Under aerobic conditions, the degradation of organic matter is an exothermic process during which oxygen acts as a terminal electron acceptor and the organic materials are transformed into more stable products, carbon dioxide and water are released, and heat is evolved. Under field conditions, aerobic degradation takes place slowly at the soil surface, without reaching high temperatures; but this natural breakdown process can be accelerated by heaping the material into windrows to avoid heat losses and thus allowing for temperature increases (composting) or by using specific species of earthworms as agents for turning,

fragmentation, and aeration (vermicomposting).

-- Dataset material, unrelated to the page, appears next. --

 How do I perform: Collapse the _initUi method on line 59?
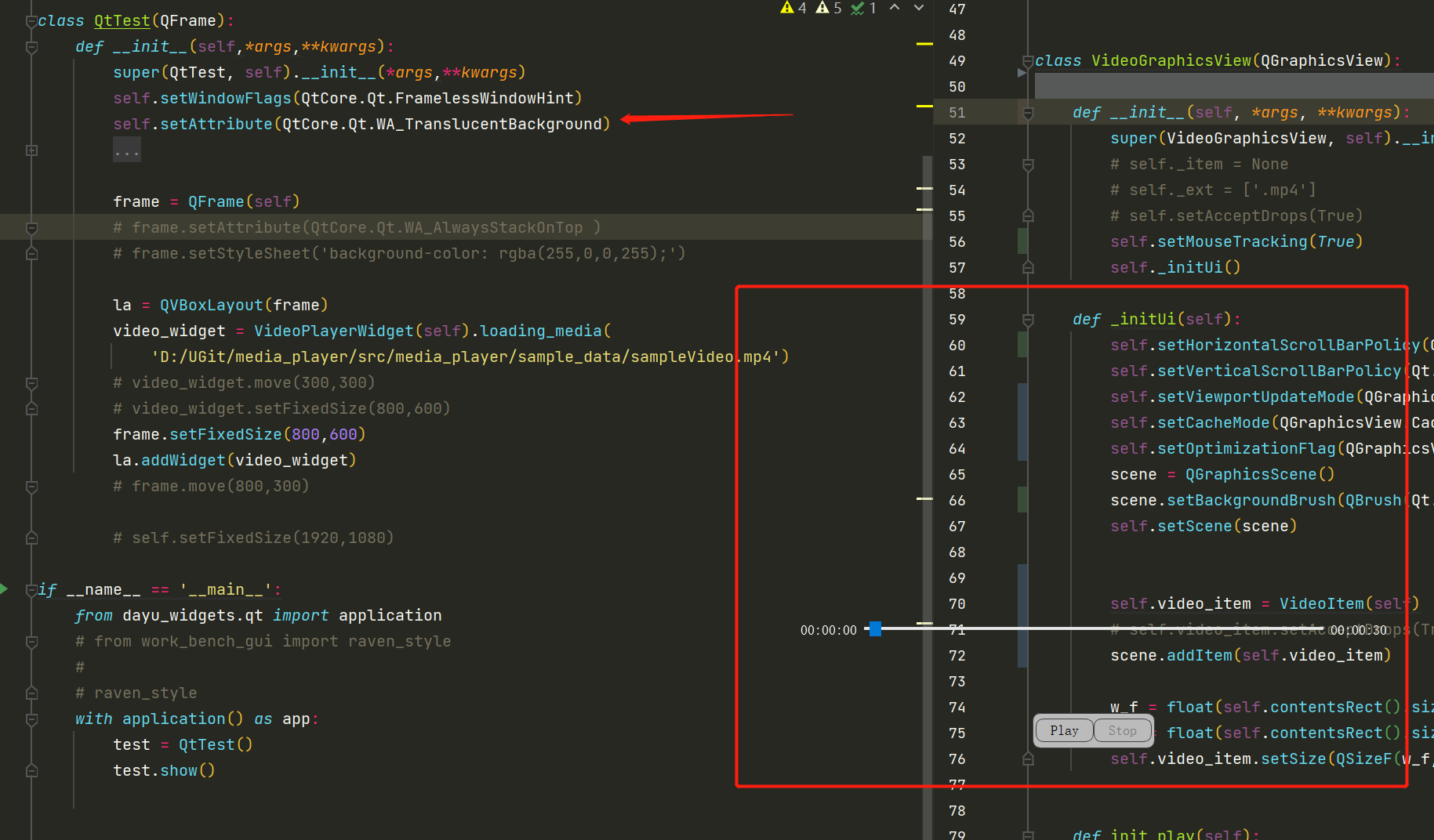coord(1028,320)
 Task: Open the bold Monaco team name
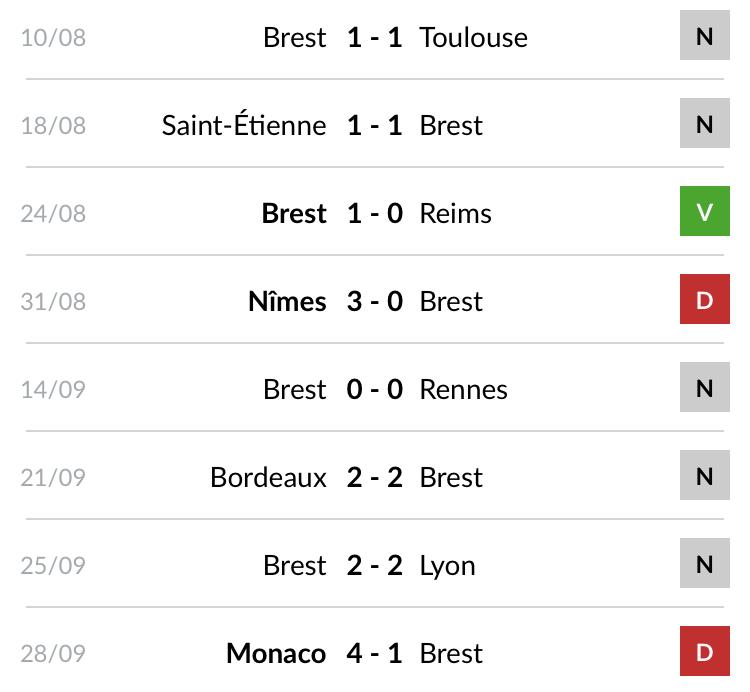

Although both aerobic processes, composting and vermicomposting, have been widely used for processing different types of animal manure either separately or in combination with each other (see Table 1), most of the studies are not comparable mainly due to differences in the applied experimental designs, parent material, earthworm species, as well as the length of the experiments and the parameters used for analysis, among others. Despite these limitations, all these findings have largely contributed to better understand the changes that the material undergoes during these biological stabilisation processes, which is of great importance for their optimisation, and ultimately to obtain a high quality final product. In line with this, certain chemical characteristics of the animal manures can limit the efficiency of these processes, such as an excess of moisture, low porosity, a high N concentration in relation to the organic C content or high pH values [6]. Therefore, different aeration strategies, substrate conditioning-feedstock formulation, bulking agents and process control options have been considered in manure composting and vermicomposting so as to reduce the time and costs of both processes and enhance the quality of the end-products [6-7].